Şu anda Başbakan Ahmet Davutoğlu’nun önünde bir yasa var. YÖK’ün hazırladığı 2547 sayılı YÖK Kanunu’na disiplin hükümlerinin eklenmesine ilişkin kanun çalışması. Rektör ve dekanlar dışındaki tüm akademisyenlere ilişkin tüm disiplin işlemlerinde yürütme ve karar alma yetkileri üniversitelere bırakılıyor.
Bu düzenleme “Üniversitelere yetki devri” olarak da yorumlanabilir. Ancak gerçekten böyle mi olur, yoksa her üniversite “Kol kırılır, yen içinde kalır” anlayışıyla kendi “intihalini” örter mi?
Bu soru akademideki hırsızlıkları belgeleyen akademisyenlerin oluşturduğuplagiarism-turkish.blogspot.com.tr blogunda da şu günlerde en çok tartışılan konulardan birisi.
Tüm Öğretim Elemanları Derneği (TÜMOD) İzmir temsilcisi Prof. Dr. Kayhan Kantarlı’nın başlattığı imza kampanyasıyla akademisyenler bilimsel yolsuzlukları önlemek ve bilim etiğini evrensel ahlak normları temelinde korumak ve denetlemek üzere bağımsız Ulusal Bilim Etiği Kurulu oluşturulması gerektiğinin altı çiziliyor. YÖK’ün Disiplin Yönetmeliği ile ilgili yetkilerini üniversitelere devrederken intihal ve bilimsel sahtecilik suçlarının ayrı tutularak, bu suçların soruşturulmasını üniversitelere değil kurulacak bu kurula devretmesi isteniyor.
Akademisyenler bilimsel sahteciliklerin ancak böyle bir kurulla önlenebileceğini dile getiriyor.
“Atıf çetesine” karşı herhangi bir yaptırım olmadığı, hatta bunun başındakilerden biri olarak dergileri veri tabanından atılan birinin “rektörlük” yarışında YÖK’ün önüne kadar gelebildiği düşünüldüğünde akademisyenlerin bilimsel hırsızlıkların üniversitelerde örtbas edilebileceğine ilişkin kaygılarını paylaşmamak mümkün değil.

28 Temmuz 2014

Pervin Kaplan - Akademisyenlerin ‘atıf’ çetesi (HABERTÜRK)

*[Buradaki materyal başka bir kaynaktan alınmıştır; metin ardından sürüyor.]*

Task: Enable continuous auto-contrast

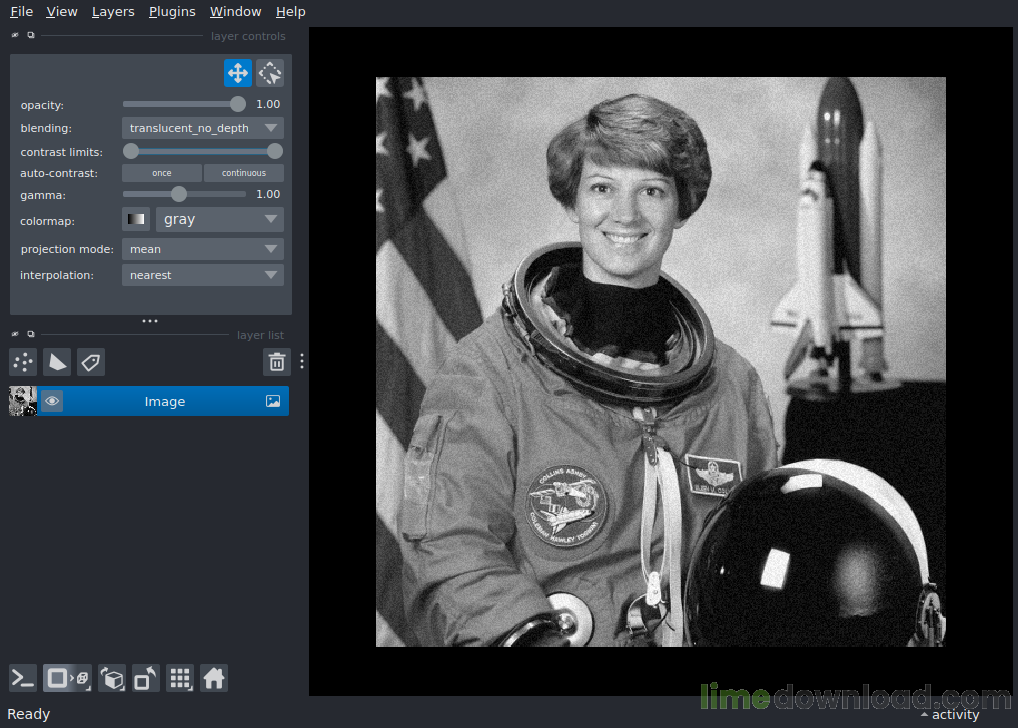Action: pyautogui.click(x=244, y=172)
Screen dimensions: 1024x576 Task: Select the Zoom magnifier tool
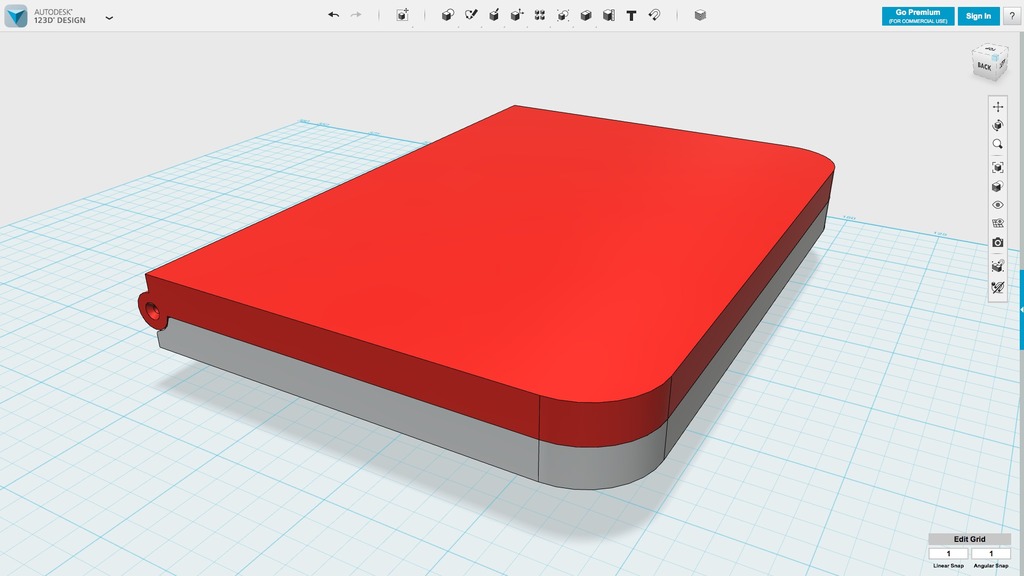tap(999, 145)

ODTÜ öğretim üyesi Prof. Dr. Metin Balcı’dan dinlediklerim işin sadece “parayı bastırıp, makale yayımlatmakla” kalmadığını bir de Türkiye, Çin ve Malezya hattında bir “atıf-referans çetesi” kurduklarını gösteriyor. Makale, akademik kariyerde yükselmede etkili. Atıflar ise sadece saygınlık değil, “para” da kazandırıyor. Çünkü üniversiteler ve TÜBİTAK atıf alan ve “etki değeri yüksek” dergilerde makalesi çıkanlara “yayın teşviki” veriyor. Bu yıl için bu teşvik 5 bin TL.

Bir derginin etki değerini makalelerine yapılan atıf sayıları belirliyor.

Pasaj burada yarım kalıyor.